- Text excerpt:
____
Michael Klim Undergoes Major Back Surgery

By Stephen J Thomas

MELBOURNE, Feb. 6. AUSTRALIAN Olympic and world champion, Michael Klim is to undergo a microscopic discectomy today – an operation that requires the removal of the fragment of the disc in his lumbar spine that is impinging on the sciatic nerve. Surgeons will also shave away bone from his vertebrae to give the nerve space to heal.

Klim had a nerve-block operation last week in a last attempt to avoid a major back operation. However, specialists in his home town of Melbourne concluded from a series of scans taken that the surgery was essential immediately.

Klim was unable to be seated during his press conference yesterday, forced to kneel on the floor to address the attending media. "Basically I can't sit, I can only lie down or stand up, and I've been having difficulty sleeping," he said. "I've been kneeling for every meal for the last few weeks … I was swimming with a broken ankle in Japan last year (World Championships) and that was really painful, but I'll tell you what, this is even worse."
____
- Task item:
Continue the news report on Michael Klim's back surgery, picking up after its final sentence.
____
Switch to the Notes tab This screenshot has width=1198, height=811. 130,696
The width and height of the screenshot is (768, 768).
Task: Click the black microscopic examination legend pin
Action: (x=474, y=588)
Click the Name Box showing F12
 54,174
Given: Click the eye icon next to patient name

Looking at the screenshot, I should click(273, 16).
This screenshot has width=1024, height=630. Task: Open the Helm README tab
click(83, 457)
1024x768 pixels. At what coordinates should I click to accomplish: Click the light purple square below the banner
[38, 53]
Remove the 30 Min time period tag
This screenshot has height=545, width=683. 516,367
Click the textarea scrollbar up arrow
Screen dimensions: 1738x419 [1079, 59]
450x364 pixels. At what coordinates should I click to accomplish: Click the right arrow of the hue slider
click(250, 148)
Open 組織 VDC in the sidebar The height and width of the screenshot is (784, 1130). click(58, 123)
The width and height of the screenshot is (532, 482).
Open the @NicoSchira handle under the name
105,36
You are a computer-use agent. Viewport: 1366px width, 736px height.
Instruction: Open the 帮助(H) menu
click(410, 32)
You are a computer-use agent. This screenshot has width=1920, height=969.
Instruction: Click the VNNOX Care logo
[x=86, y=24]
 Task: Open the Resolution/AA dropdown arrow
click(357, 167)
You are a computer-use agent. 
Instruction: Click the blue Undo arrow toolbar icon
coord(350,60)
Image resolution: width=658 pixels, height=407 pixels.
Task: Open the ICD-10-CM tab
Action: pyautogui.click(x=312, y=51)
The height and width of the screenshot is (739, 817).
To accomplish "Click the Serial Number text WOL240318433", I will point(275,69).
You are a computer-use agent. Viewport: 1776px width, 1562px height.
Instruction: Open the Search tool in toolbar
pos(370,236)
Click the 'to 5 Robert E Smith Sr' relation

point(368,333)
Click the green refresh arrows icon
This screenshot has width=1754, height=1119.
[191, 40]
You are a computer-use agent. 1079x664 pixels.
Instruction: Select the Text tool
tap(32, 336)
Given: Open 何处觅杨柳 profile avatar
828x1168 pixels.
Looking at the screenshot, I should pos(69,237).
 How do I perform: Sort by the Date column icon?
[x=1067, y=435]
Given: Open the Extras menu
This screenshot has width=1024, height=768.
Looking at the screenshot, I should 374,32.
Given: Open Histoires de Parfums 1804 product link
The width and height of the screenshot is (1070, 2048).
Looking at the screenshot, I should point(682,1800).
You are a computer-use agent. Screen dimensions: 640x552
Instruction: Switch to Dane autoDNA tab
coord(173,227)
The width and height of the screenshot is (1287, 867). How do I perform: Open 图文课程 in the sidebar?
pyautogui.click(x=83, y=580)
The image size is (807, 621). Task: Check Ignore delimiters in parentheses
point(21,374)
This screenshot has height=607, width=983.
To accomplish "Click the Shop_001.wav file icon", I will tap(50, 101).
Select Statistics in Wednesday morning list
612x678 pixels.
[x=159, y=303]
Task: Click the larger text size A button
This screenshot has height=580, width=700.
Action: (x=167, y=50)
____
- Final answer:
It has been a very difficult eighteen months for the 100 fly world record-holder since he missed individual Olympic gold in Sydney (taking silver in this event behind Swede Lars Frolander). Then last year before the World Championships in Fukuoka, Klim fractured his ankle after already having a major disruption to his training when long time coach Gennadi Touretski was charged with possession of steroids, first suspended, then reinstated six months later. Touretski, then had triple-bypass heart surgery in late October and Klim shifted from the Australian Institute of Sport in Canberra to Denis Cotterell's leading Miami squad on the Queensland Gold Coast.

The operation will see him miss three major international events this year. The World Short Course Championships in Moscow, the Commonwealth Games in Manchester and, most likely, the Pan Pacific championships in Yokohama. "I'm looking long-term, to be in the sport for a long time," Klim said. "I'm only twenty-four and believe I can swim until I'm over thirty, so this is a move for the future."

Klim will have to be patient, the Australian team doctor Brian Sando said the operation was a major procedure never undertaken lightly and generally required three and six months of rehabilitation.